At that moment, he sat erect, listening. There had been a shot, which Kate had heard, but which she had hardly noticed; to her ears, it might have been a motor-car back-firing, or even a motor-boat.

Suddenly, a sharp little volley of shots.

Ramón rose swiftly, swift as a great cat, and slammed to the iron door at the top of the stairway, shooting the bars.

“Won’t you go into that room?” he said to her, pointing to a dark doorway. “You will be all right there. Just stay a few minutes till I come back.”

As he spoke, there came a shriek from the courtyard at the back, and a man’s death-voice yelled Patrón!

Ramón’s eyes dilated with terrible anger, the anger of death. His face went pale and strange, as he looked at her without seeing her, the black flame filling his eyes. He had drawn a long-barreled steel revolver from his hip.

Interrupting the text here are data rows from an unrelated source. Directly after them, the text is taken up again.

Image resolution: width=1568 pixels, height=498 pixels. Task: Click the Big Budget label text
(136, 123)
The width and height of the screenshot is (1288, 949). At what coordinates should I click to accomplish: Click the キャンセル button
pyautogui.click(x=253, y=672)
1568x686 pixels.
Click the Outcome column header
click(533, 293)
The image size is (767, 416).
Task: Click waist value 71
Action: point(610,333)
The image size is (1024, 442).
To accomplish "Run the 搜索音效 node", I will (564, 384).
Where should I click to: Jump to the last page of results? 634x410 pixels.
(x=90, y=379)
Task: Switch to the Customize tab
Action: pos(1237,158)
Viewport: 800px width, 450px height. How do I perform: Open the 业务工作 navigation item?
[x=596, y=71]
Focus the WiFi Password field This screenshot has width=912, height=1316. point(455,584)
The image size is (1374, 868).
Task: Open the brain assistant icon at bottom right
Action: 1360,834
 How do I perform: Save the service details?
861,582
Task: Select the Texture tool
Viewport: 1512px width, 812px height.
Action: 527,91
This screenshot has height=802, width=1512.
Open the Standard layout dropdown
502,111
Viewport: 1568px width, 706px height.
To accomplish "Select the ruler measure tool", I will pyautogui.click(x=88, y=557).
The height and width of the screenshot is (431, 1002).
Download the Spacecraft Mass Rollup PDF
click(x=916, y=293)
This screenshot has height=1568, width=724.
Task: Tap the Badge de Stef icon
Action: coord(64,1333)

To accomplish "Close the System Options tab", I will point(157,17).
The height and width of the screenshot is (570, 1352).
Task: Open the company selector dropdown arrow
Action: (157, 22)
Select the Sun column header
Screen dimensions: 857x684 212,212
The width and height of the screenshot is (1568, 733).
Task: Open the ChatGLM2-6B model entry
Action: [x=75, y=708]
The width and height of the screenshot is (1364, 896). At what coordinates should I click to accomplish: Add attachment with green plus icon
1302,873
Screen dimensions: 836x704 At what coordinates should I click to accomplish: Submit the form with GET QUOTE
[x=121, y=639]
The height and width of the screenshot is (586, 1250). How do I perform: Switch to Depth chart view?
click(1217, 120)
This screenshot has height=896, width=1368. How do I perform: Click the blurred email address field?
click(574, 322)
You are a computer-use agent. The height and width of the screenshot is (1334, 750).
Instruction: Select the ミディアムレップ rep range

Still without seeing her, he strode rapidly, soft and catlike along the terrace, and leaped up the end staircase on to the roof. The soft, eternal passion of anger in his limbs.

Kate stood in the doorway of the room, transfixed. The light of day seemed to have darkened before her face.

“Holá! You there!” she heard his voice from the roof, in such anger it was almost a laugh, from far away.

For answer, a confused noise from the courtyard, and several shots. The slow, steady answer of shots!